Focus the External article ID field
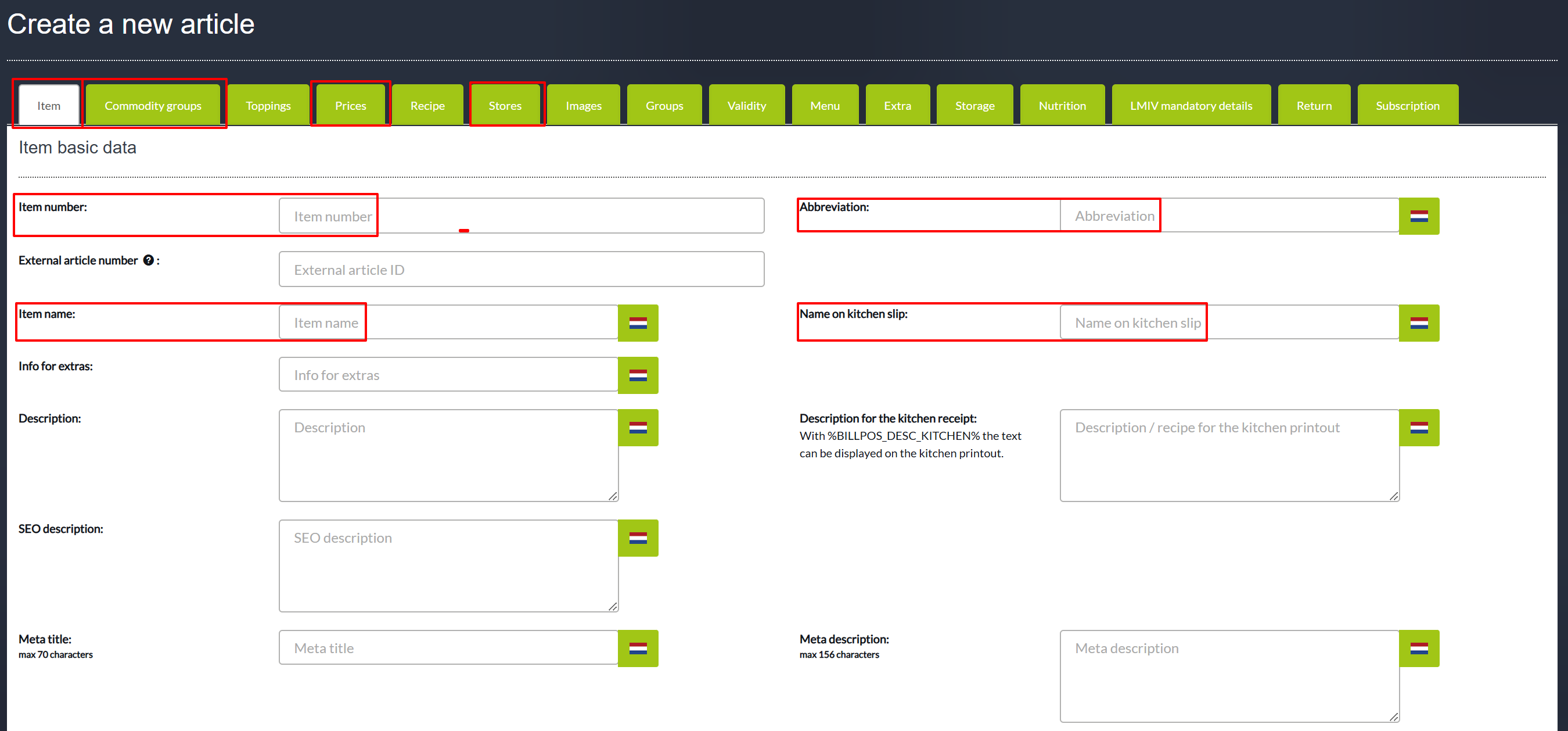1568x731 pixels. 521,269
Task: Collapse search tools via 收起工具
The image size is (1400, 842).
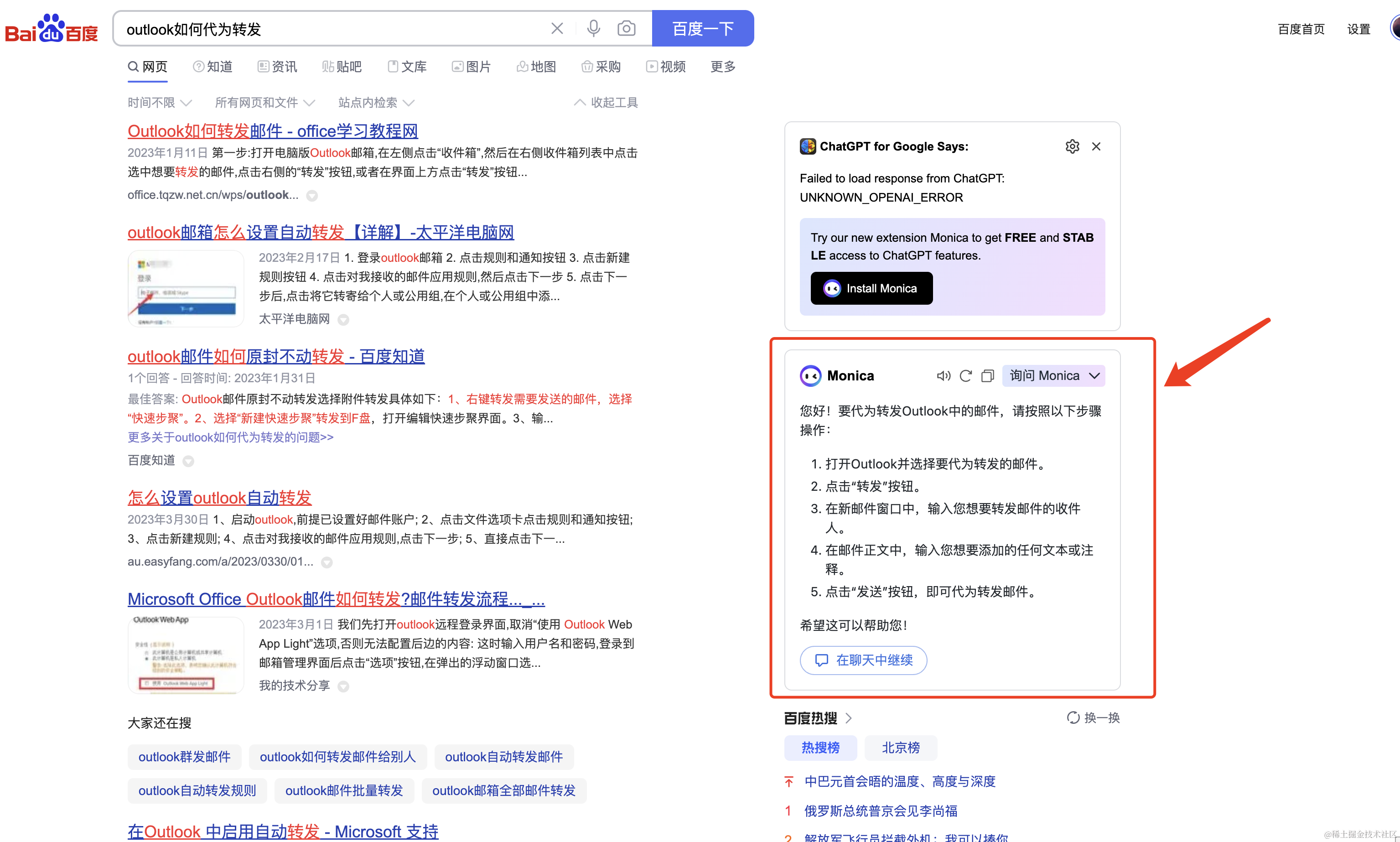Action: 606,103
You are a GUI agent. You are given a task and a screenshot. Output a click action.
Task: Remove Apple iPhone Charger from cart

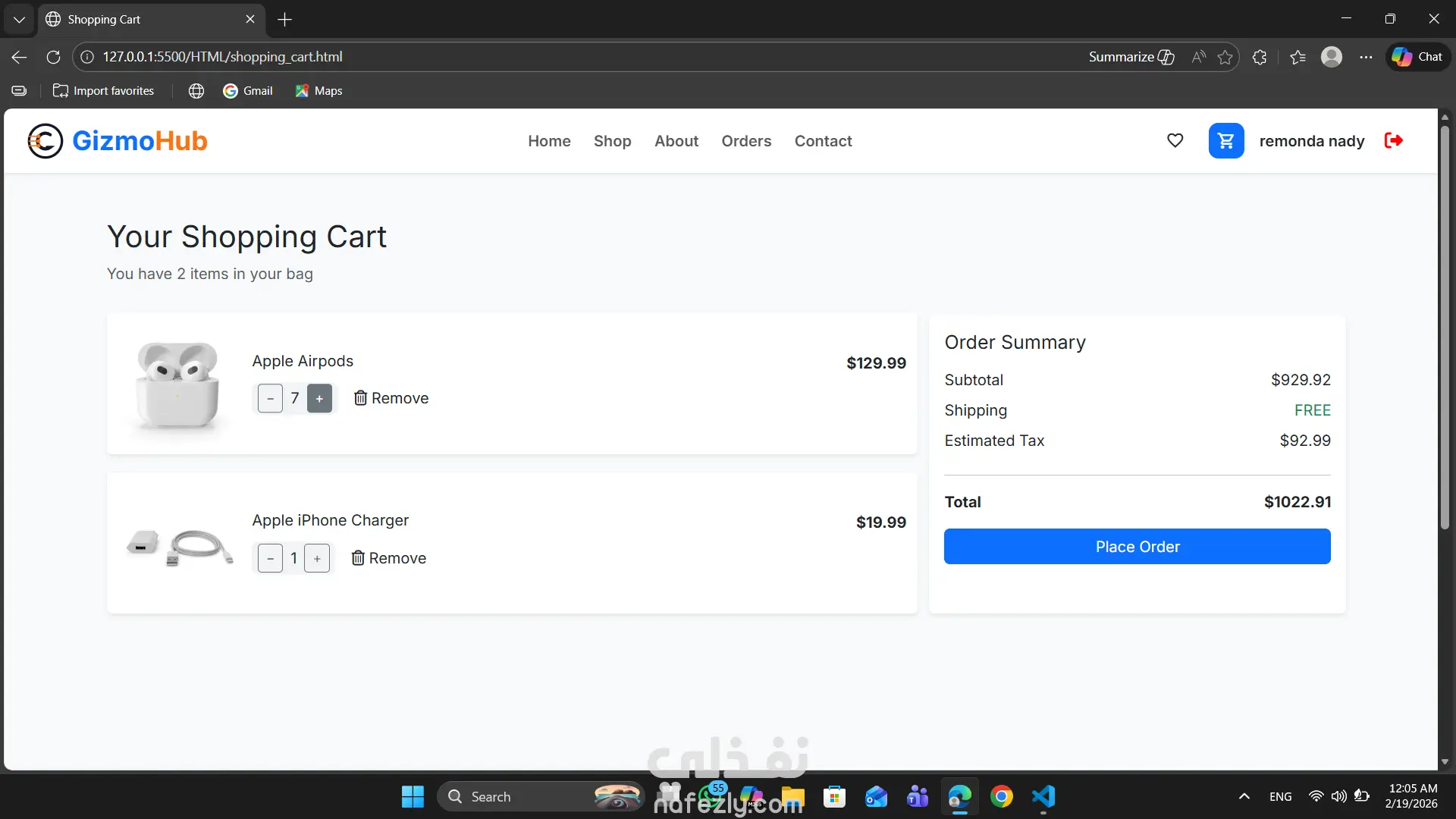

Assigned task: Please write out all the entries above exactly, but leave out the pictures.

Answer section:
Focus the External article ID field
1568x731 pixels. 521,269
Task: Collapse search tools via 收起工具
The image size is (1400, 842).
Action: 606,103
You are a GUI agent. You are given a task and a screenshot. Output a click action.
Task: Remove Apple iPhone Charger from cart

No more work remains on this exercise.